▶ [WRITTEN TASK]: Copy out the records below word for word, from the line containing "The image size is (720, 383)." through the line containing "click(x=334, y=96)", including both of those lines. Leave the pictures out of your answer.

▶ [Part of a data file]:
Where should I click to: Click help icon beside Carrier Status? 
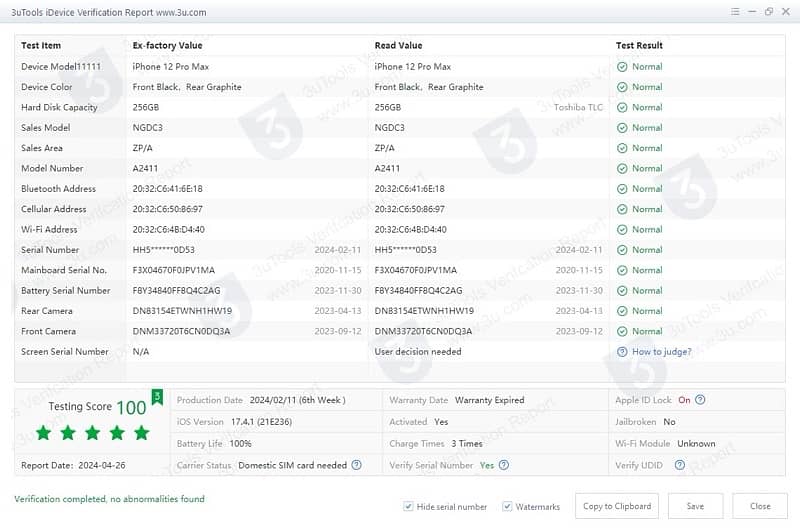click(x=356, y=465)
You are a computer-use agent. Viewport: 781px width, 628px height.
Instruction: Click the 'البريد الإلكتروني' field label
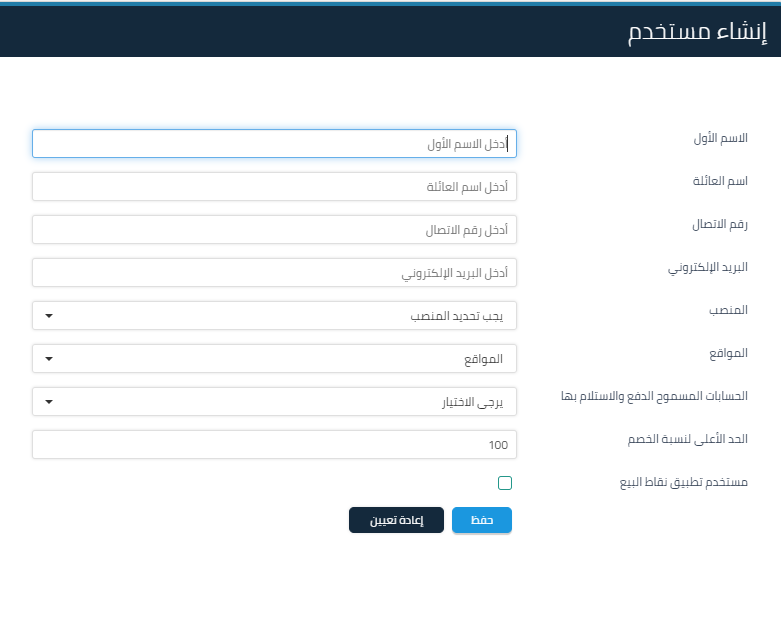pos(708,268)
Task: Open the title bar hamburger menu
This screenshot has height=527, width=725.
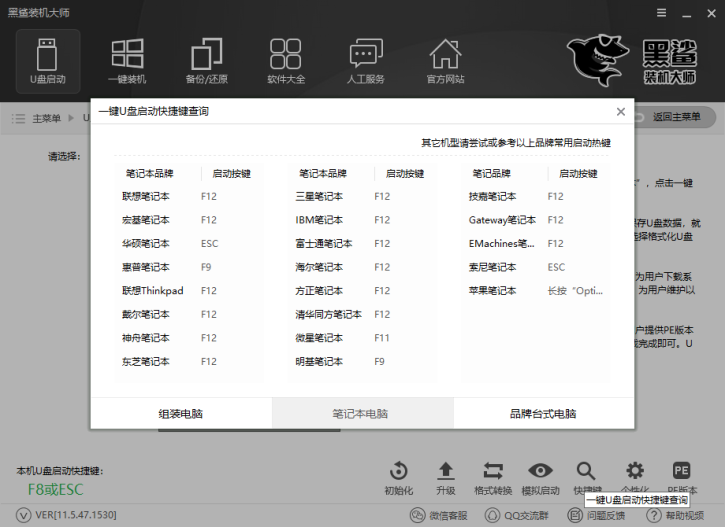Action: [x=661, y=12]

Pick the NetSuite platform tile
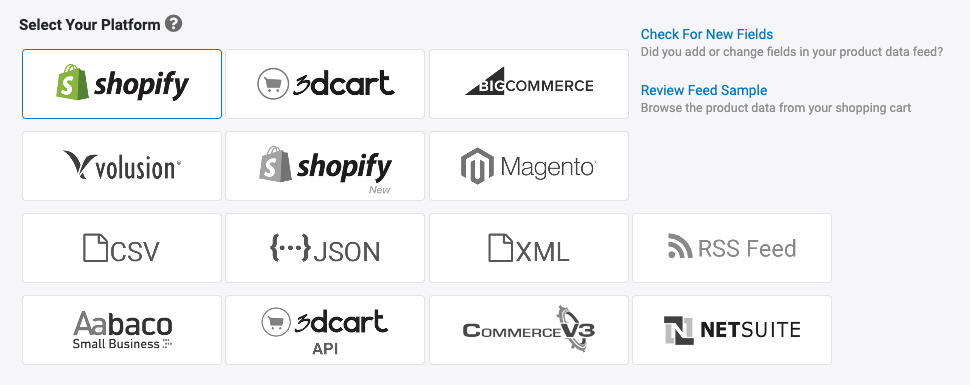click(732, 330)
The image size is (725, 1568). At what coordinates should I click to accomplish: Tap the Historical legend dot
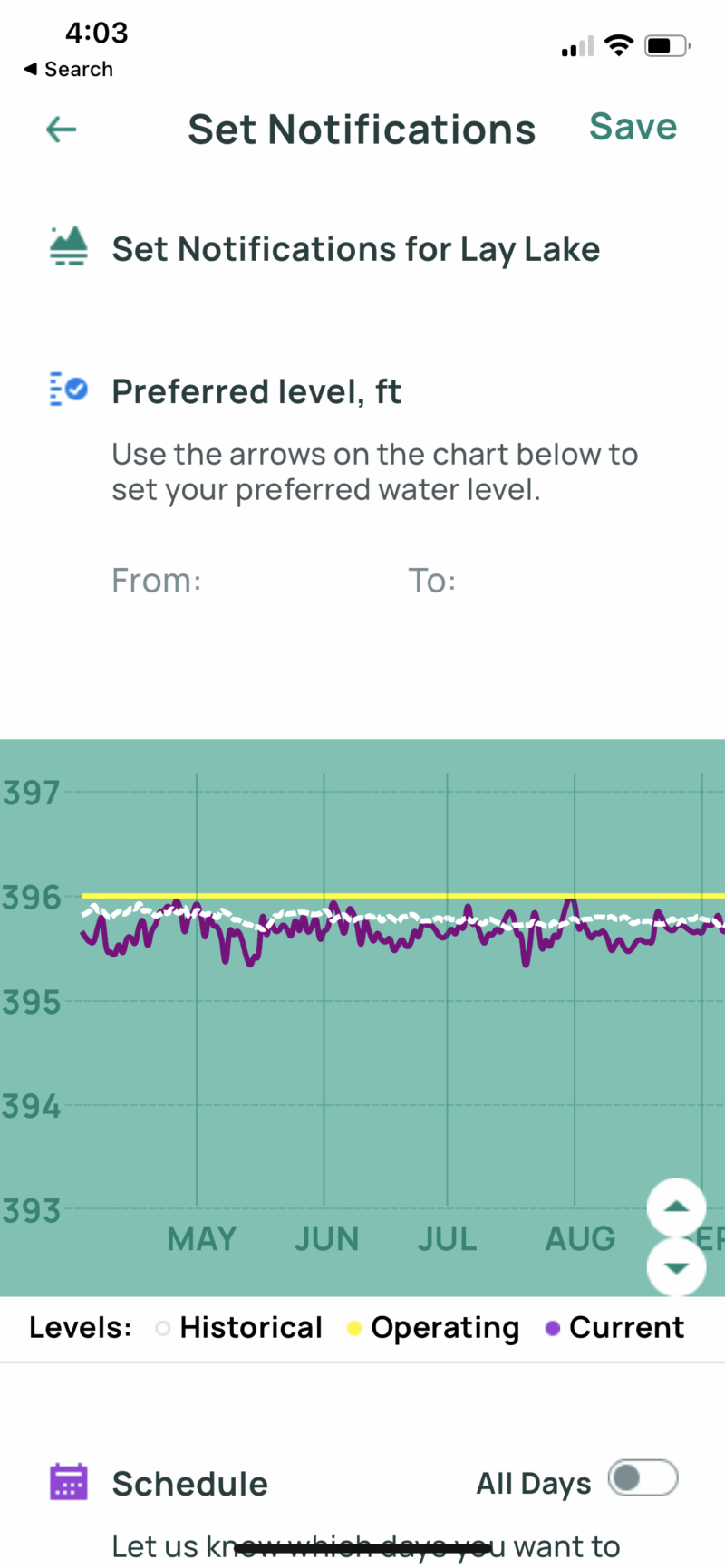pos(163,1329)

* * *

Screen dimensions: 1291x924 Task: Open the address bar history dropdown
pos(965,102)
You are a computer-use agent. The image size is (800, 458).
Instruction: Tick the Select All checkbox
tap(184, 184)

---

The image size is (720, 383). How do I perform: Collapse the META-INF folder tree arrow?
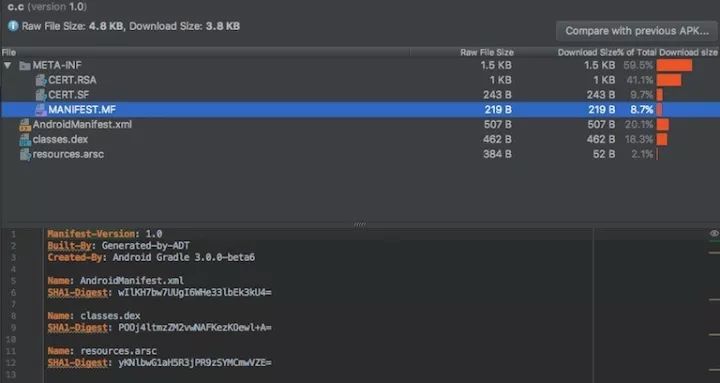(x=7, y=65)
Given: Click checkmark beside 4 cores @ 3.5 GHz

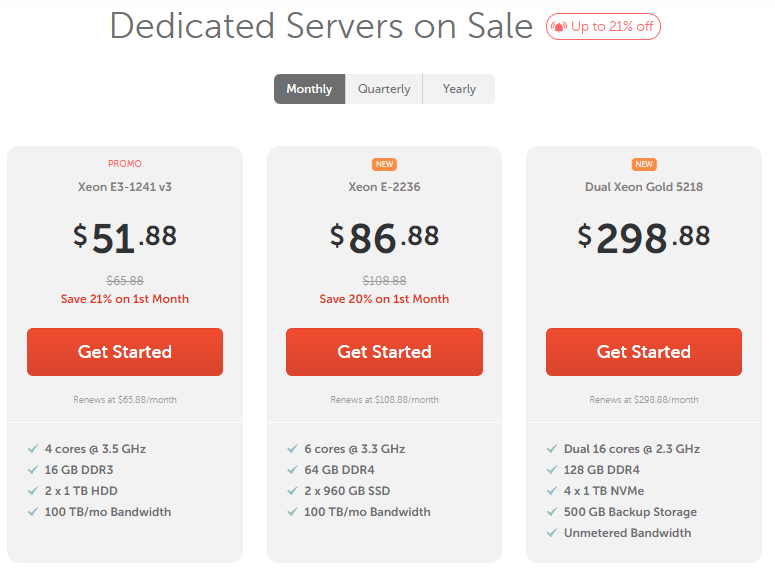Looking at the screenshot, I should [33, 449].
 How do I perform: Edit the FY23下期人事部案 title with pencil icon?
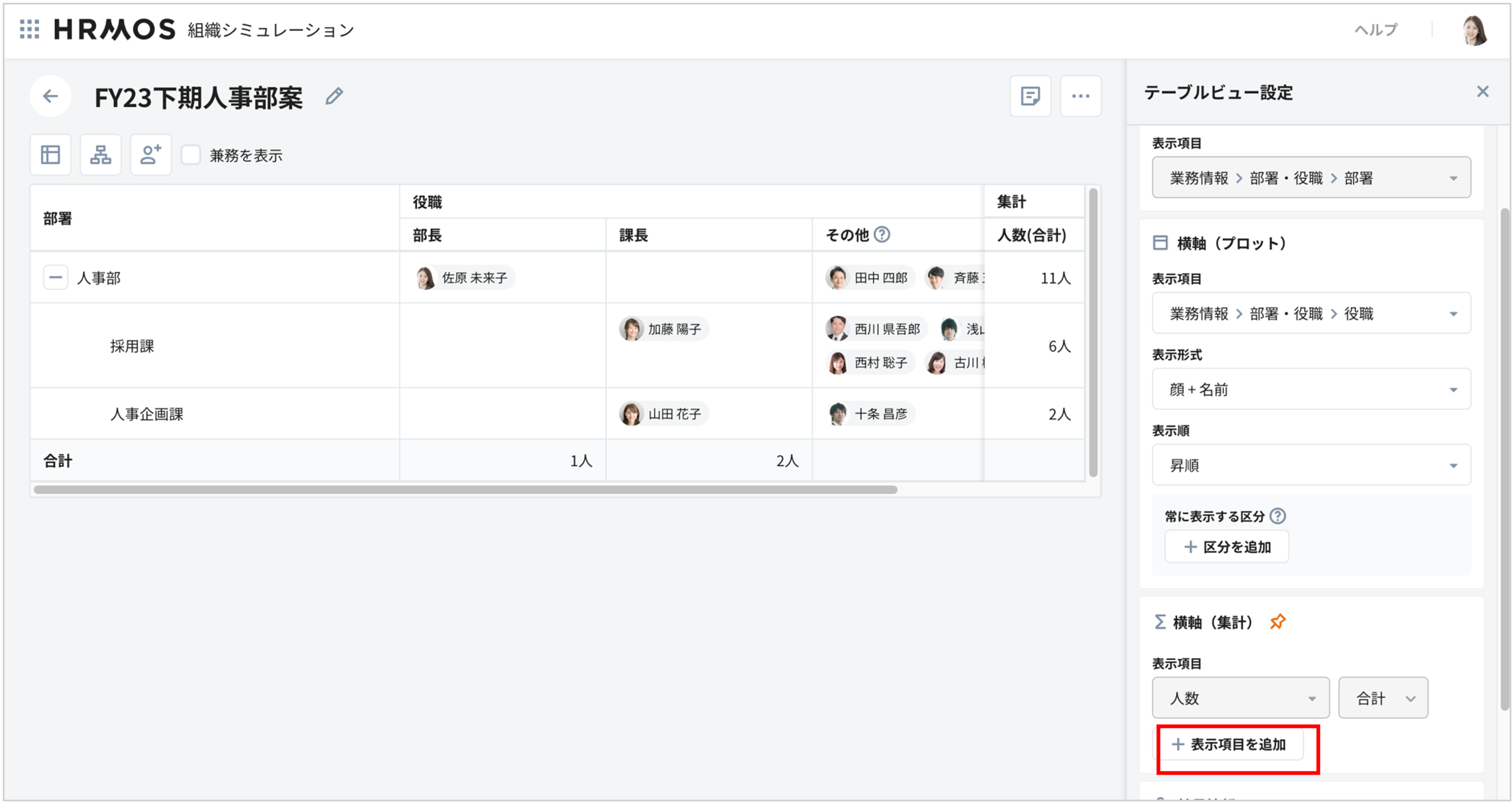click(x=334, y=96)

▶ [EXERCISE RESULT]:
The image size is (720, 383). How do I perform: Collapse the META-INF folder tree arrow?
(x=7, y=65)
Given: Click checkmark beside 4 cores @ 3.5 GHz

Looking at the screenshot, I should [33, 449].
 How do I perform: Edit the FY23下期人事部案 title with pencil icon?
click(x=334, y=96)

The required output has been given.